The RCL has received widespread acceptance in many English speaking countries. Differerent approachs have been taken with some churches modifying and adapting the table of lections for various reasons. These variations have been made to shape RCL to a church’s particular calendar or dominical arrangement, and also to respond to a perceived need to broaden the scope of texts included. Where churches celebrate in two or more languages then RCL has become accepted outside the English speaking world. This is true, for instance of Hispanic congregations in North America. Other language groups in Europe and Asia have taken over RCL readily.

As we move through the twenty first century all of these Lectionary developments are remarkable for several significant points

- in different ways churches that proclaimed scripture in a limited or selective way have developed the wider use of scripture in liturgy
- both lectionary and nonlectionary churches worked with these developments and collaborated in new approaches
- while there has been some adapatation and variation to RCL by various churches there is a high level of agreement
- even these differences of text and approach provide opportunities for ecumenical dialogue
- the hope for a future enhanced agreement of a common lectionary is still held out as an ideal, especially in our current context where the agreement on common translations of liturgical prayer texts has been considerably diluted.

The Joint Liturgical Group (GB) moved in a similar direction with its two year cycle The Calendar and the Lectionary (OUP 1967). This was developed and revised after the publication of the Common Lectionary in A Four Year Lectionary JLG 2 (1990).

What has RCL achieved?

It may well be many years into the future when a true evaluation of the pioneering effect of RCL can be made. It has enabled Christians to share the inspired Word of God when they celebrate liturgy whether together or apart, whether in the same tradition or across the denominations. How this has built up the bonds of faith and charity between Christians will need a retrospective judgement. At present we need to be very aware of the power of God’s Spirit at work as the Christian people hear the same gospel passage week by week and share the same Word of the Lord from prophet or apostle. Our hope is that more communities will adopt RCL in coming years.

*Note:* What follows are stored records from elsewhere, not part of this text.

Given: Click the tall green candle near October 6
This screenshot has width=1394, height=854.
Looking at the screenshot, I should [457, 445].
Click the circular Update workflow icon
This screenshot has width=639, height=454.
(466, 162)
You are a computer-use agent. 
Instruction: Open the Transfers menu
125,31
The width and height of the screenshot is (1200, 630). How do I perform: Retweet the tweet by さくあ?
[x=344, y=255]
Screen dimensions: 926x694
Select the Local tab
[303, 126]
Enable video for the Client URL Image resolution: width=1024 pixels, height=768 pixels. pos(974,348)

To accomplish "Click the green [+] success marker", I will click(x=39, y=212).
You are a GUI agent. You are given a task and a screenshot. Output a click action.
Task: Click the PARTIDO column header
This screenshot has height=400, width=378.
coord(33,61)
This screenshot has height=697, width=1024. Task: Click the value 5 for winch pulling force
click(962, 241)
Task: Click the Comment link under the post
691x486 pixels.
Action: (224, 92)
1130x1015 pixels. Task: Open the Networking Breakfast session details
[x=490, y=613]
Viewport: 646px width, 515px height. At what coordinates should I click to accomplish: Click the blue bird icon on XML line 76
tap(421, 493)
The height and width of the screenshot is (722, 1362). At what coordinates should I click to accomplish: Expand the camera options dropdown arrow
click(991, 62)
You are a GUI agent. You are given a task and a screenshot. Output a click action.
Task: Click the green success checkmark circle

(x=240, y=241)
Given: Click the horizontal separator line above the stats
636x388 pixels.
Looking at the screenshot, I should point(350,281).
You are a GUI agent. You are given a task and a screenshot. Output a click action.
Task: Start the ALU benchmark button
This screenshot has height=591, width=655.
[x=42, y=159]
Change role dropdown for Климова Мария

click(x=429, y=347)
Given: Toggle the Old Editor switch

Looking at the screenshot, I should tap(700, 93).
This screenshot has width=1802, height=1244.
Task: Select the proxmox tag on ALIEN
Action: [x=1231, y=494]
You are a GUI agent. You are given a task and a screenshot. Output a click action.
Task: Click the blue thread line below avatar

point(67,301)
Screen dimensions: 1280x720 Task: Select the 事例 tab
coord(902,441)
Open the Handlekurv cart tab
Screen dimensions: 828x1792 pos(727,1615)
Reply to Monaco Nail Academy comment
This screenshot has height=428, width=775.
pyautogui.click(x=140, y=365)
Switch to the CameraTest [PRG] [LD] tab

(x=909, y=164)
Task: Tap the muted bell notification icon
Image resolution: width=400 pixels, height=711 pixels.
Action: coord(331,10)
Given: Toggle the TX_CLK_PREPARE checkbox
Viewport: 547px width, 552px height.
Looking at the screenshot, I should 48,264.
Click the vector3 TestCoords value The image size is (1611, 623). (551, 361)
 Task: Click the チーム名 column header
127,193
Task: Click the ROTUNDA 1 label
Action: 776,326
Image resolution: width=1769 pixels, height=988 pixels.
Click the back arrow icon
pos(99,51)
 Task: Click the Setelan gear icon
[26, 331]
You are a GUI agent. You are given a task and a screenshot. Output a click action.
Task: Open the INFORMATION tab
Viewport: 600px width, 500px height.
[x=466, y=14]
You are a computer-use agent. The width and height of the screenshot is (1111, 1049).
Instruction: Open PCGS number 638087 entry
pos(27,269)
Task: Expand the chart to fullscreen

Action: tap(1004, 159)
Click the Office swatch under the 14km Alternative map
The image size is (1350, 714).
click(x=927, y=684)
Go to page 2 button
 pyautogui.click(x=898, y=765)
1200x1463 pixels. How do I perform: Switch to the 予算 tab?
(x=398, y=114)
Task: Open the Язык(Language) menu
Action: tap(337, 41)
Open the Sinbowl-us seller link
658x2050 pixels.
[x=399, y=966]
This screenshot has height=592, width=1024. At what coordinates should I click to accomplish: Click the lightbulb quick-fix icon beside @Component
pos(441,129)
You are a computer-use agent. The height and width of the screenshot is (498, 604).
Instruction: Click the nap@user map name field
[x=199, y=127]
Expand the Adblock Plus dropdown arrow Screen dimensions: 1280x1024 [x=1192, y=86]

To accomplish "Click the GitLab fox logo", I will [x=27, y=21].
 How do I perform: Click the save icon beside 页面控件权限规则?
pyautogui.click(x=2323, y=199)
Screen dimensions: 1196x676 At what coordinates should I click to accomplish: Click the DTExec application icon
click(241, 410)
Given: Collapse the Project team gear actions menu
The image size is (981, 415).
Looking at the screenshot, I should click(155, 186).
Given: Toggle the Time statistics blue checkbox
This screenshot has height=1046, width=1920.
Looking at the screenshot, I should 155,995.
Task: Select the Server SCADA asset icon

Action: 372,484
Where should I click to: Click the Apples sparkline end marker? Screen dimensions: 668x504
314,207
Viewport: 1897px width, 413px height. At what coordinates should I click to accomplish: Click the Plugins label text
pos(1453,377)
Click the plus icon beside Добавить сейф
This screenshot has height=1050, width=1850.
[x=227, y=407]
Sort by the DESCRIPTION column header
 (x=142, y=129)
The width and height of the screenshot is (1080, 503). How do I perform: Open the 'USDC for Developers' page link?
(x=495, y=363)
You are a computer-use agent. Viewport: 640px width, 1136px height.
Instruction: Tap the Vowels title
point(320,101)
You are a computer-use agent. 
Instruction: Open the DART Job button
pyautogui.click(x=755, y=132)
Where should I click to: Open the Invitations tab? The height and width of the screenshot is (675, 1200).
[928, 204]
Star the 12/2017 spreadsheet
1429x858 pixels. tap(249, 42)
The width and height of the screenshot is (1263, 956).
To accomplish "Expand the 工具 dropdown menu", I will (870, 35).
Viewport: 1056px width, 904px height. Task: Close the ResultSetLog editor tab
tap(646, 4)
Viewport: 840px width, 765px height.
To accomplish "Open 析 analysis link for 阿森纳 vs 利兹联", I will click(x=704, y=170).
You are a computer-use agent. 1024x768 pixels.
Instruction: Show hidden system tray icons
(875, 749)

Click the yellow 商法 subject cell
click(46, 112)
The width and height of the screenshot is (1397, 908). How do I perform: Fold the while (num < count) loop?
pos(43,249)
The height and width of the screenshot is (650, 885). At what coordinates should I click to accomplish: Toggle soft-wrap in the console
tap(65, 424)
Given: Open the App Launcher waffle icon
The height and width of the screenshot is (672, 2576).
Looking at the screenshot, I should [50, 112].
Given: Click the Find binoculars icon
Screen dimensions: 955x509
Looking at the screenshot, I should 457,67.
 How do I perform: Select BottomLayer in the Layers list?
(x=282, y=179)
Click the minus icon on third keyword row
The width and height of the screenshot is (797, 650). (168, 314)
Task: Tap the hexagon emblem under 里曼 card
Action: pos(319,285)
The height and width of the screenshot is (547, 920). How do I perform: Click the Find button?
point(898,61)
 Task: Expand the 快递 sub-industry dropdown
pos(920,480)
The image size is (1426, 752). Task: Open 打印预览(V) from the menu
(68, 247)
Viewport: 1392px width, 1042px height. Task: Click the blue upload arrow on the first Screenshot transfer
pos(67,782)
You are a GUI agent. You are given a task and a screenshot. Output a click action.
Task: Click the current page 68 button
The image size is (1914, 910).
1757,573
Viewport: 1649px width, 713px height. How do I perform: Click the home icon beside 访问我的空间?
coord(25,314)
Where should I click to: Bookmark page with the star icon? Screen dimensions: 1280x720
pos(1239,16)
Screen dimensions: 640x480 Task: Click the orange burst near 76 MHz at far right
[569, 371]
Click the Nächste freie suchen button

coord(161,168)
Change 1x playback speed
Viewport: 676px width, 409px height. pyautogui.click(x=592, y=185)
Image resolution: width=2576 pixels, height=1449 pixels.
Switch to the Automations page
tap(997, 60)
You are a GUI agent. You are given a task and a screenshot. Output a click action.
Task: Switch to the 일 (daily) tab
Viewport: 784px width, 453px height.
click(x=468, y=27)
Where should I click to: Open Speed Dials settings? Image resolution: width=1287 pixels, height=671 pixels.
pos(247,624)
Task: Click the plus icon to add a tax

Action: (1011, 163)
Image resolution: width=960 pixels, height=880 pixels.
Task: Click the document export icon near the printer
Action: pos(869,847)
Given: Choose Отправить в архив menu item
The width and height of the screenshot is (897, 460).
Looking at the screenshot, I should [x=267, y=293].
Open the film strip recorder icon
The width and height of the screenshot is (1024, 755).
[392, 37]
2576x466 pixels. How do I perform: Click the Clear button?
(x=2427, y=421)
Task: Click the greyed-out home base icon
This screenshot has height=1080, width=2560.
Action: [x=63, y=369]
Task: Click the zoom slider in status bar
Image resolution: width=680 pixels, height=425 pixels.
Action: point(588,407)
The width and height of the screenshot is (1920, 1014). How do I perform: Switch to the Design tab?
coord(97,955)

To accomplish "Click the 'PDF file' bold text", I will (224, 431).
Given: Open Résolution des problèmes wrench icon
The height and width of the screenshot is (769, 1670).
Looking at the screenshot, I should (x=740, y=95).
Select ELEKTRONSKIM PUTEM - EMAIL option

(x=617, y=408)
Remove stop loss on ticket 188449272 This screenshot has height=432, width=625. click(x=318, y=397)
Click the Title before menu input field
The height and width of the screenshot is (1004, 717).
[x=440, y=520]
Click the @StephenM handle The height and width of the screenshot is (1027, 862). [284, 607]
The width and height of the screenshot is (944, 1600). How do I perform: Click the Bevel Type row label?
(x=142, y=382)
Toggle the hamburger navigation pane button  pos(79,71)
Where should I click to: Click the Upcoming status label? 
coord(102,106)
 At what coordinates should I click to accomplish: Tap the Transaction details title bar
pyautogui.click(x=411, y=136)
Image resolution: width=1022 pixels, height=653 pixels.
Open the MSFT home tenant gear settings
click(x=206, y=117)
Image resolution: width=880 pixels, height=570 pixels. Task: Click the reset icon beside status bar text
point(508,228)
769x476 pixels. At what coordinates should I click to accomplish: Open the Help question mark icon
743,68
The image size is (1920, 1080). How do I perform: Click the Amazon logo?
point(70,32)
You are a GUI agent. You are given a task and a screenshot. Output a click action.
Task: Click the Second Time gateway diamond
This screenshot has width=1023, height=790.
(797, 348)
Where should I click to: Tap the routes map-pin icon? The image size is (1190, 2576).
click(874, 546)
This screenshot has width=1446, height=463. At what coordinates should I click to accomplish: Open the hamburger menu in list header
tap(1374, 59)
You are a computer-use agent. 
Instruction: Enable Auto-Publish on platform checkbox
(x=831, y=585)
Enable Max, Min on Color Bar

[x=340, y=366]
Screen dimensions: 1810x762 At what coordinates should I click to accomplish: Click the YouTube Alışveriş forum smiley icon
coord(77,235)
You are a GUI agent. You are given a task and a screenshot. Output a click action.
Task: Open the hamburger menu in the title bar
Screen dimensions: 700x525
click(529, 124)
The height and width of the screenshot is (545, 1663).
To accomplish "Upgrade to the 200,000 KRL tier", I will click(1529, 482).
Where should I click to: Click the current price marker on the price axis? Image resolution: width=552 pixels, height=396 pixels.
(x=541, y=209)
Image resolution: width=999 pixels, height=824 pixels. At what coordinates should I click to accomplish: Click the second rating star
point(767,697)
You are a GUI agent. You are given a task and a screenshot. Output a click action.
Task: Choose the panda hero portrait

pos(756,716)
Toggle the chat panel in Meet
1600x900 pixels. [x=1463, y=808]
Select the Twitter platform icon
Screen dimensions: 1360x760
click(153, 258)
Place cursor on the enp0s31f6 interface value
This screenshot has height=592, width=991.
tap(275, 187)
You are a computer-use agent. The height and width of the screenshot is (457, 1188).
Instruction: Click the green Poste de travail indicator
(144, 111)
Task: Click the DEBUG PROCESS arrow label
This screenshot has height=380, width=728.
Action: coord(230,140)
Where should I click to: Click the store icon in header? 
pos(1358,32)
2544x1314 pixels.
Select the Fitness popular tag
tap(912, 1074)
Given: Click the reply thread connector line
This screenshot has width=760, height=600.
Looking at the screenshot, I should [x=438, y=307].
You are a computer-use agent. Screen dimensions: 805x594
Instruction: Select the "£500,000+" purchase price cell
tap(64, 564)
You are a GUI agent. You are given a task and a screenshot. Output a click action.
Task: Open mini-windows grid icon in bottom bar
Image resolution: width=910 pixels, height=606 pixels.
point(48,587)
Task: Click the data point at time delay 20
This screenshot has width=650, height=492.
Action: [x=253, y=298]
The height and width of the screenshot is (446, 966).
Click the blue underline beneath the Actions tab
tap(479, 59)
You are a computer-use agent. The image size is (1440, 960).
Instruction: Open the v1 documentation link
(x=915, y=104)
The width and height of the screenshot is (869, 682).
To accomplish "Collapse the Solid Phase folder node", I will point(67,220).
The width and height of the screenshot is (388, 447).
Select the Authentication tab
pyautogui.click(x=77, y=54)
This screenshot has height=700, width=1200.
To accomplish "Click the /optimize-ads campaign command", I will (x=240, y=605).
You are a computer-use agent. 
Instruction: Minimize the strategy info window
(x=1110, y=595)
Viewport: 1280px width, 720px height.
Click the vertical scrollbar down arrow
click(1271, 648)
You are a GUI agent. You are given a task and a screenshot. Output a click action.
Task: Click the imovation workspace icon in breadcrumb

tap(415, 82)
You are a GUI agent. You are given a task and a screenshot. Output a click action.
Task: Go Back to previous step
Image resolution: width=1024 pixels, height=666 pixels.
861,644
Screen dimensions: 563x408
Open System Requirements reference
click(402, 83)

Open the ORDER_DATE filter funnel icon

RCL is, therefore, more than a list of lections. It has affected the life of the Christian community in many ways :

- liturgically
- pastorally
- spiritually
- politically
- ecumenically
- cross culturally

This is not something that only RCL has achieved in liturgical and ecumenical development. Yet its place in such progress is unique and invaluable. How it can be further progressed is our task now. As future generations reflect on the proclamation of the scriptures in liturgy we hope that the RCL principle of a common lectionary will be integral and foundational to the work.

The scholarship and dedication that resulted in RCL and all similar endeavours highlights the essential contribution of liturgical scholars to the life of the churches. To build on this confidently is the future direction we must take. This confidence simply acknowledges that RCL has deepened the faith life of the people of God in so many ways and these are the building blocks for our future.